Bill Heinecke was 42 when he did something drastic: He walked into the U.S. embassy in Bangkok, handed over his passport and renounced his citizenship.
It wasn't a moment of madness, nor was it strictly necessary: The American-born entrepreneur had by then been living and working in Thailand for almost three decades. But it did showcase what he says is one of the most important skills in business — commitment — and, as a result, propelled him up the ranks of the country's rich list.
"I remember the time very well," the now-69-year-old self-made billionaire said during a recent episode of CNBC's "Managing Asia."
"I remember the counselor who said to me: 'I think you have to rethink this, you know. I've never seen or heard of anyone who wanted to give back their citizenship.'"
But Heinecke was resolute: "I said: 'Well I've made up my mind and I, you know, I don't need to wait.'"
Heinecke is the chairman and CEO of hospitality group Minor International, the company he founded as a cleaning business when he was 17 — still a minor — four years after relocating to Bangkok with his family. Throughout his 20s and 30s, it evolved into one of Thailand's leading hospitality chains, and Heinecke said he felt he owed it to the country that "adopted" him to show his dedication to doing business there.
By giving up his U.S. citizenship, Heinecke relinquished certain benefits afforded to U.S. nationals, such as his right to vote in U.S. elections and enjoy unrestricted travel into the country. But he also exempted himself from U.S. tax implications.
"You know, we've had so much good support from whether the Thai banks or Thai business people or the community in general," said Heinecke. "They've embraced us and embraced our company and, you know, we're proud to be a Thai company."
Committing to working in an emerging economy was not without its challenges: Heinecke's hotel chain has battled tsunamis, the Asian financial crisis and near-bankruptcy. But it also proved to be a savvy business move, which helped him win favor over other major international corporations.
Eight years after becoming a naturalized Thai citizen in 1991, Heinecke was faced with one of his toughest business negotiations; a takeover bid by Goldman Sachs of the Anantara Siam, a heritage hotel in which Minor International owned a minority stake. Ultimately, Heinecke managed to thwart the bid because of the reputation he'd built as a trusted local businessman and the relationships he'd cultivated with the business arms of the Thai royal family.
"It was very much that we wanted to retain this hotel in Thai hands," said Heinecke.

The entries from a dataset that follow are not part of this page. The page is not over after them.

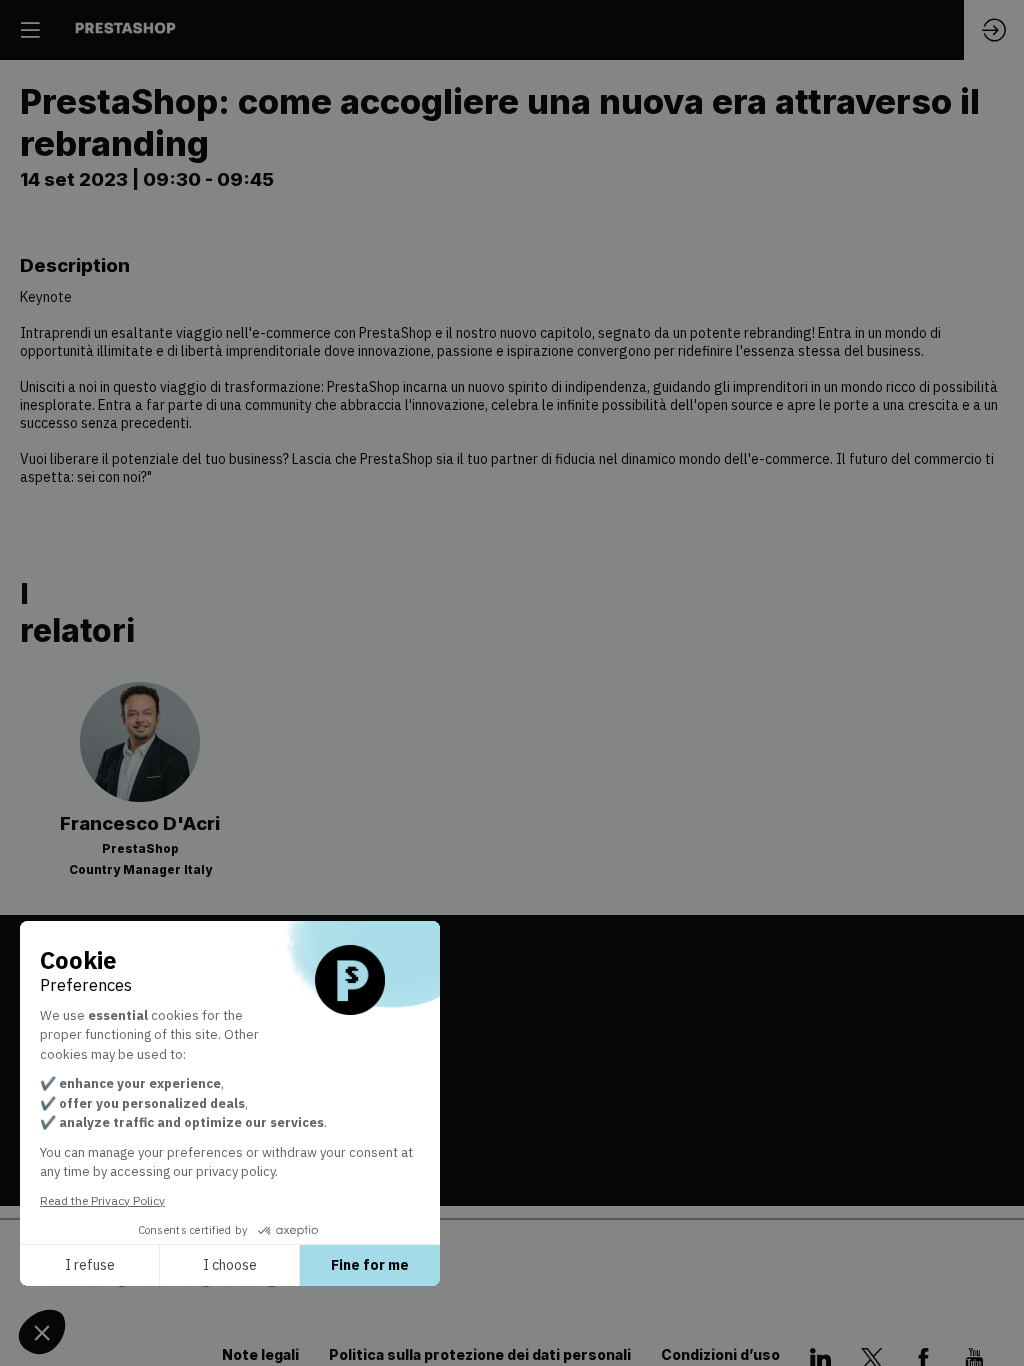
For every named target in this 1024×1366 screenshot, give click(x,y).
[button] (30, 30)
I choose (230, 1265)
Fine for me (370, 1265)
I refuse (90, 1265)
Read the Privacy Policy (102, 1200)
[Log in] (994, 30)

Minor International has since gone on to expand beyond Thailand, catapulting Heinecke's net worth to $1.9 billion and positioning him as Thailand's 17th wealthiest person, according to Forbes' rich list. But he said demonstrating that commitment all those years ago stood him in good stead to build trust and develop one of the Asia Pacific region's largest hospitality and leisure groups.
"I'd like to hope that some of my Thai friends are proud that I'm Thai — even if I'm only Thai by citizenship," said Heinecke.

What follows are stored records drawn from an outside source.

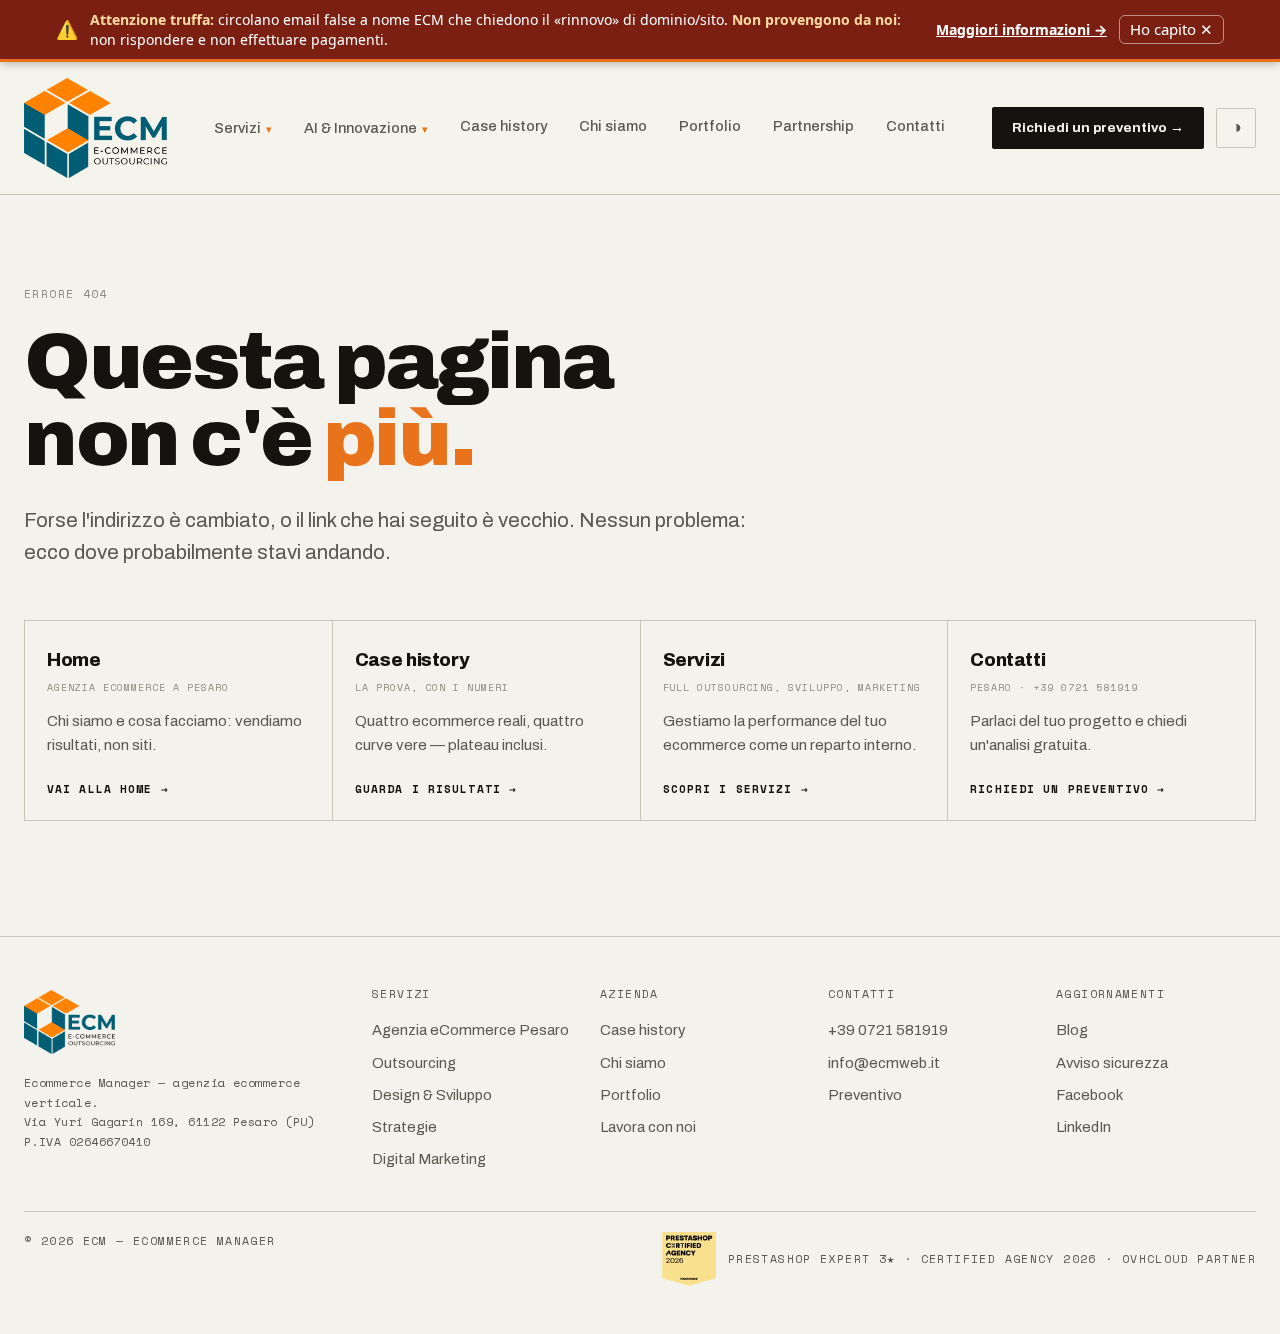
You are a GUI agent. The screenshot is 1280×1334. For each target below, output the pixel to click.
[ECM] (184, 1022)
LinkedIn (1083, 1127)
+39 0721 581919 (888, 1030)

Of course, not everyone has the option, nor the need, to do something as radical as relinquish their citizenship. However, Heinecke said the ability to show commitment, in any of its many forms, has been one of the most important contributors to the success of his 52-year-old career — and, to this day, it continues to be one of the key traits he looks for in his team of almost 100,000 employees.
"You've got to be totally committed to what you're doing, you've got to be willing to sacrifice everything in the interest of what your vision or what your interest is," he said.
"If you're not, then you shouldn't be pursuing it."